We wanted to determine the characteristics associated with electrophysiological and neurochemical changes secondary to ischemic insult as well as correlate these electrophysiological and neurochemical changes. A Ganzfeld source was used to elicit electroretinograms in anesthetized adult Sprague-Dawley rats. Following baseline recordings, one eye was removed for control quantitative amino acid immunocytochemistry, and ischemic insult was induced by cervical dislocation. Following the induction of ischemia, a single electroretinogram signal was collected at 1, 2, 4, 6, 8, 16, 32 or 64 min, after which the eye was removed for immunocytochemistry. The post-receptoral b-wave was undetectable after 1 min post-ischemia, whereas phototransduction declined more gradually and persisted for up to 16 min post-mortem. Both phototransduction saturated amplitude and sensitivity decayed with a similar time course (tc=3.06 (2.73, 3.48) versus 3.29 (2.61, 4.62)min). Significant elevation of amino acid neurotransmitter levels was not observed until 6 min post-mortem. Between 8 and 16 min post-ischemia, glutamate and GABA were significantly accumulated in neurons and Müller cells (p<0.05).
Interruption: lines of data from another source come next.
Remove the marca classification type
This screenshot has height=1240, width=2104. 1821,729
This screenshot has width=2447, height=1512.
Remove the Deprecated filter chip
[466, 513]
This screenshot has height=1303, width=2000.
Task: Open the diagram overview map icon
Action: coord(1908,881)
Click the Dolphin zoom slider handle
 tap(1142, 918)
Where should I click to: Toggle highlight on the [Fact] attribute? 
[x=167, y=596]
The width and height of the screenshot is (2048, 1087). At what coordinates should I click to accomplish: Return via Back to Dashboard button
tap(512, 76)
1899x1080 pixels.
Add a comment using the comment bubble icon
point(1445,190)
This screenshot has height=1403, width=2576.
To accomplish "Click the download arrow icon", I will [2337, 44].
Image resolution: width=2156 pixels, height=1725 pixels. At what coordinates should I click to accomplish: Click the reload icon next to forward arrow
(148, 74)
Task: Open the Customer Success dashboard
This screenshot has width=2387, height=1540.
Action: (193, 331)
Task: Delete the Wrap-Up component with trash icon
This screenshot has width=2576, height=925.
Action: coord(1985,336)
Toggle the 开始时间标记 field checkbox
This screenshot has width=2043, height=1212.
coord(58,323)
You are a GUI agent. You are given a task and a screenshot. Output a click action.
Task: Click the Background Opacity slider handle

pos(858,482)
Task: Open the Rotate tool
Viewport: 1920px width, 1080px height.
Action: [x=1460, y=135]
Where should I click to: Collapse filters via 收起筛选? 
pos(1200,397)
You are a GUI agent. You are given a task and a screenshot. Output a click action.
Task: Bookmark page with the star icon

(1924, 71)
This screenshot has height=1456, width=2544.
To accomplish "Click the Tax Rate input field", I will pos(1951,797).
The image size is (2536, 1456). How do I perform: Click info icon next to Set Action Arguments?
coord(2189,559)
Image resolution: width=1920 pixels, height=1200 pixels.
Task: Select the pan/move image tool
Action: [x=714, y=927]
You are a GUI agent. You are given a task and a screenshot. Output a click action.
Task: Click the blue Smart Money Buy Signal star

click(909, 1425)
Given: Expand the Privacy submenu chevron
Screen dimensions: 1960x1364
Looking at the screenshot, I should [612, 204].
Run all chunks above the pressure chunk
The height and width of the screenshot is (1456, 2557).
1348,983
Beyond 16 min, the neurotransmitter elevation in neurons and Müller cells was relatively attenuated. Aspartate immunoreactivity was significantly elevated at 4 and 6 min post-ischemia in neurons, prior to a change in any other amino acid. Moreover, of the amino acids assessed the post-ischemic change in aspartate immunoreactivity showed the best correlation with phototransduction decay (r2=0.68). Our findings show that complete impairment of phototransduction coincides with the accumulation of amino acid neurotransmitter. The correlation of aspartate immunoreactivity and phototransduction provides evidence of heightened glutamate oxidation during ischemic insult.